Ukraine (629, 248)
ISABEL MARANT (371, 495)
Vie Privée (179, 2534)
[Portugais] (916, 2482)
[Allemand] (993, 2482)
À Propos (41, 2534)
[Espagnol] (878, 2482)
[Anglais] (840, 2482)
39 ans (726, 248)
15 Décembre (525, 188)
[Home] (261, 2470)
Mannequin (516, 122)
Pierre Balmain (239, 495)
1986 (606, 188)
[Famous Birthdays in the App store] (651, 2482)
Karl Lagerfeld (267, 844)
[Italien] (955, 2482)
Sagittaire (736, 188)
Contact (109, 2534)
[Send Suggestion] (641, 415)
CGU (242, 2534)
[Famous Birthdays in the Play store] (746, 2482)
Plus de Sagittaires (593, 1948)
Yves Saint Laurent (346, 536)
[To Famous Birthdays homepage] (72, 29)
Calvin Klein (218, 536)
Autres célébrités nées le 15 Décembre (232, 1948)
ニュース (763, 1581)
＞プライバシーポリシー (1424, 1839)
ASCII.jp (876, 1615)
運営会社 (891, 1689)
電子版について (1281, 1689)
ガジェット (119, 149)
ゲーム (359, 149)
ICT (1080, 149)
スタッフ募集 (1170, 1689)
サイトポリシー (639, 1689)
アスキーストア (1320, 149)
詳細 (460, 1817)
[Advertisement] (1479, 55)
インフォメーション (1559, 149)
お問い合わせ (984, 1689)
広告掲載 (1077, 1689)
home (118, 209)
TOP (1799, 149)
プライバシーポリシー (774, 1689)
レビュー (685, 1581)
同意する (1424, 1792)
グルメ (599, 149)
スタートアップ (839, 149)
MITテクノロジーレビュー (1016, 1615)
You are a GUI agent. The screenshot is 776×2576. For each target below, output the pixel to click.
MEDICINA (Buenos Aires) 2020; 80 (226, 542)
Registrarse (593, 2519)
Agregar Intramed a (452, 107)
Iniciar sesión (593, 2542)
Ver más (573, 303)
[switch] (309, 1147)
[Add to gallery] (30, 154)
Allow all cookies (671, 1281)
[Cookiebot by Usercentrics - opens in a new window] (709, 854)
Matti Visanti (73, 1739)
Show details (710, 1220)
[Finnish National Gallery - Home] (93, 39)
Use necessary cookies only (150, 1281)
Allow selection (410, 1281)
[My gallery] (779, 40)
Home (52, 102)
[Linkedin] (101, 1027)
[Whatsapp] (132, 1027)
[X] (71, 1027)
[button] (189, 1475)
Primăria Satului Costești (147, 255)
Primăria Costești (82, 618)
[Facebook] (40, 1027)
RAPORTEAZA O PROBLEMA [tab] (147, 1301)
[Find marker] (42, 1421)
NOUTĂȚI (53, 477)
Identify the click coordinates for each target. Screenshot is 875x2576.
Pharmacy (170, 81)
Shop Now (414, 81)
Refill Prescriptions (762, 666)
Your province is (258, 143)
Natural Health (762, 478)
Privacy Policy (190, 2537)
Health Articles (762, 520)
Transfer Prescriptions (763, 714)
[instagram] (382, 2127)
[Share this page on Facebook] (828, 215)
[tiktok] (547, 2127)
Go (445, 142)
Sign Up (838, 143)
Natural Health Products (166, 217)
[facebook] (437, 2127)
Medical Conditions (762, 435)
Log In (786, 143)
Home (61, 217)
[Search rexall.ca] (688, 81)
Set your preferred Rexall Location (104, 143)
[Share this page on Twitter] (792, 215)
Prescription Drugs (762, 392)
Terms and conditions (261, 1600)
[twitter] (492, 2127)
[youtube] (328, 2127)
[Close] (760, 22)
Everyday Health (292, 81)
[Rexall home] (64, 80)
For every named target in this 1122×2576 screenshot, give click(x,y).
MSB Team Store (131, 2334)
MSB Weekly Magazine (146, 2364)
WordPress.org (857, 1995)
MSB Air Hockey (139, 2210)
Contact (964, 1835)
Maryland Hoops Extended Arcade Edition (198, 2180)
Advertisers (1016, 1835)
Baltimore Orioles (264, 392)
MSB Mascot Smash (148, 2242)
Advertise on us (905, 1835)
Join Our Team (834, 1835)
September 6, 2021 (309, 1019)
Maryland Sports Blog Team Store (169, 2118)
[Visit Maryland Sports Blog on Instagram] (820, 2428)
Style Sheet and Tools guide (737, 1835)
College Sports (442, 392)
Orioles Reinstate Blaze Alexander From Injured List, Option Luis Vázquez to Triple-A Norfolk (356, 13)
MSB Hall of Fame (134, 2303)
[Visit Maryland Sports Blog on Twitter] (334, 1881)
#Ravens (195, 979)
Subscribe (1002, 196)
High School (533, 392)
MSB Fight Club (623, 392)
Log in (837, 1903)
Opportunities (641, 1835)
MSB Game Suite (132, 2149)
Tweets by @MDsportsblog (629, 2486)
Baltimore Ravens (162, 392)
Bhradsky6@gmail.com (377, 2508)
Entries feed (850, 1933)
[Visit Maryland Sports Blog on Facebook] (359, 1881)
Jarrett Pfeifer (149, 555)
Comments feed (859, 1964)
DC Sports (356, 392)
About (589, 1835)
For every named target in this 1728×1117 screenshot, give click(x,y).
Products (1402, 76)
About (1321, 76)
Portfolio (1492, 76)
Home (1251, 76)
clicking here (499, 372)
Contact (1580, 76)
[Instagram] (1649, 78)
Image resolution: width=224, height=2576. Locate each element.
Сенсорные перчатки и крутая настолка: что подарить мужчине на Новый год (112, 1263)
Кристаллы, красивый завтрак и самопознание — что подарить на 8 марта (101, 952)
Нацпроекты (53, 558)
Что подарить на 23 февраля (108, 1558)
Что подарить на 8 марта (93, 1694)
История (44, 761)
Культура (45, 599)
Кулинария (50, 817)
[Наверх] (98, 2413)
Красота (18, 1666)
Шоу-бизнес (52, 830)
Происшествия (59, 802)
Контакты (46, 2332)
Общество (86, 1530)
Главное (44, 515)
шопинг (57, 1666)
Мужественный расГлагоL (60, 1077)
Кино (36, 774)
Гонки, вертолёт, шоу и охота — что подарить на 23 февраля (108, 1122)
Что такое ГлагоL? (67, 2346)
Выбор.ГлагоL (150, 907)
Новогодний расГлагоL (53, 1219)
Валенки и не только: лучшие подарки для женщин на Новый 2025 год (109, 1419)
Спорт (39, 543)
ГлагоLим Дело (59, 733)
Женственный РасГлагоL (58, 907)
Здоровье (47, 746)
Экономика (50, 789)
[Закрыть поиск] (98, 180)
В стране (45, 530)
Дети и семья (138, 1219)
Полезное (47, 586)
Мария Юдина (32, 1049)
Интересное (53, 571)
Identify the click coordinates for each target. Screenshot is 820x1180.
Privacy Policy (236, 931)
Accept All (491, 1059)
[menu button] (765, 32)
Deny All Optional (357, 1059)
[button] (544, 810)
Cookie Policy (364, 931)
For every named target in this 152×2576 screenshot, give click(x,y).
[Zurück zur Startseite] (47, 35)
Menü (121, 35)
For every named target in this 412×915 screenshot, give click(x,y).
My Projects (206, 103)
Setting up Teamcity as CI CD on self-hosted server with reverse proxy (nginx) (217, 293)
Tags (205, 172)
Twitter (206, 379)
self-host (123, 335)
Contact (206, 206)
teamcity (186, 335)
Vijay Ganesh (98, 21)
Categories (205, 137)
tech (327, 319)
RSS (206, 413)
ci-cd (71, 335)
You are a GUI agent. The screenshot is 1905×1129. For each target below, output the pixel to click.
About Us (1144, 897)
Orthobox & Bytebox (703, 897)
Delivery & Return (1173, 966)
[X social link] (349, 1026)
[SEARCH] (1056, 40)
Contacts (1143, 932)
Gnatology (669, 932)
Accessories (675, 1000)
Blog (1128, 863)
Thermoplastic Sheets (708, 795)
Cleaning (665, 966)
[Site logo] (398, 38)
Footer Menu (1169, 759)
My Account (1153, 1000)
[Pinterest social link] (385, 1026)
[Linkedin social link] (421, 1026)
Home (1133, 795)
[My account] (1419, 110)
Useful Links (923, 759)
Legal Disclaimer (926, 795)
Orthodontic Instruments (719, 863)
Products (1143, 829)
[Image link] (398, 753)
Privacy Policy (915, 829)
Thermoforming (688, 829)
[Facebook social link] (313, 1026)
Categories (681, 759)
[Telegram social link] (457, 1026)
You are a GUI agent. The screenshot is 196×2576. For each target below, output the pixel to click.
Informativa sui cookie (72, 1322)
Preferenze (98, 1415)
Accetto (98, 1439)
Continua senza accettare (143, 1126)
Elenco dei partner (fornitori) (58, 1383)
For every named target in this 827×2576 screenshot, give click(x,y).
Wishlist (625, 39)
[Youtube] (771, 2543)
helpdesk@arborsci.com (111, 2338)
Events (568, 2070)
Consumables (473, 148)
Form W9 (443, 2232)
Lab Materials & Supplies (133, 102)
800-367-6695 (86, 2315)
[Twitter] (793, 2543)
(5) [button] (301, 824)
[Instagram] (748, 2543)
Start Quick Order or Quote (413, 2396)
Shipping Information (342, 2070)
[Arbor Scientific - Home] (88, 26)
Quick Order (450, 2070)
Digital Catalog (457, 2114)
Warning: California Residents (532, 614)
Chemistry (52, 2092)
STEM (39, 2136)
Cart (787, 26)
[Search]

## PROBLEM
Give back exactly the lines of the listing above that run from the line with "Log In (786, 143)" to the line with "Contact (1580, 76)", inclusive.

## RESULT FOR THIS TASK
Log In (786, 143)
Home (61, 217)
[Search rexall.ca] (688, 81)
Set your preferred Rexall Location (104, 143)
[Share this page on Twitter] (792, 215)
Prescription Drugs (762, 392)
Terms and conditions (261, 1600)
[twitter] (492, 2127)
[youtube] (328, 2127)
[Close] (760, 22)
Everyday Health (292, 81)
[Rexall home] (64, 80)
For every named target in this 1122×2576 screenshot, give click(x,y).
MSB Team Store (131, 2334)
MSB Weekly Magazine (146, 2364)
WordPress.org (857, 1995)
MSB Air Hockey (139, 2210)
Contact (964, 1835)
Maryland Hoops Extended Arcade Edition (198, 2180)
Advertisers (1016, 1835)
Baltimore Orioles (264, 392)
MSB Mascot Smash (148, 2242)
Advertise on us (905, 1835)
Join Our Team (834, 1835)
September 6, 2021 (309, 1019)
Maryland Sports Blog Team Store (169, 2118)
[Visit Maryland Sports Blog on Instagram] (820, 2428)
Style Sheet and Tools guide (737, 1835)
College Sports (442, 392)
Orioles Reinstate Blaze Alexander From Injured List, Option Luis Vázquez to Triple-A Norfolk (356, 13)
MSB Hall of Fame (134, 2303)
[Visit Maryland Sports Blog on Twitter] (334, 1881)
#Ravens (195, 979)
Subscribe (1002, 196)
High School (533, 392)
MSB Fight Club (623, 392)
Log in (837, 1903)
Opportunities (641, 1835)
MSB Game Suite (132, 2149)
Tweets by @MDsportsblog (629, 2486)
Baltimore Ravens (162, 392)
Bhradsky6@gmail.com (377, 2508)
Entries feed (850, 1933)
[Visit Maryland Sports Blog on Facebook] (359, 1881)
Jarrett Pfeifer (149, 555)
Comments feed (859, 1964)
DC Sports (356, 392)
About (589, 1835)
For every named target in this 1728×1117 screenshot, give click(x,y).
Products (1402, 76)
About (1321, 76)
Portfolio (1492, 76)
Home (1251, 76)
clicking here (499, 372)
Contact (1580, 76)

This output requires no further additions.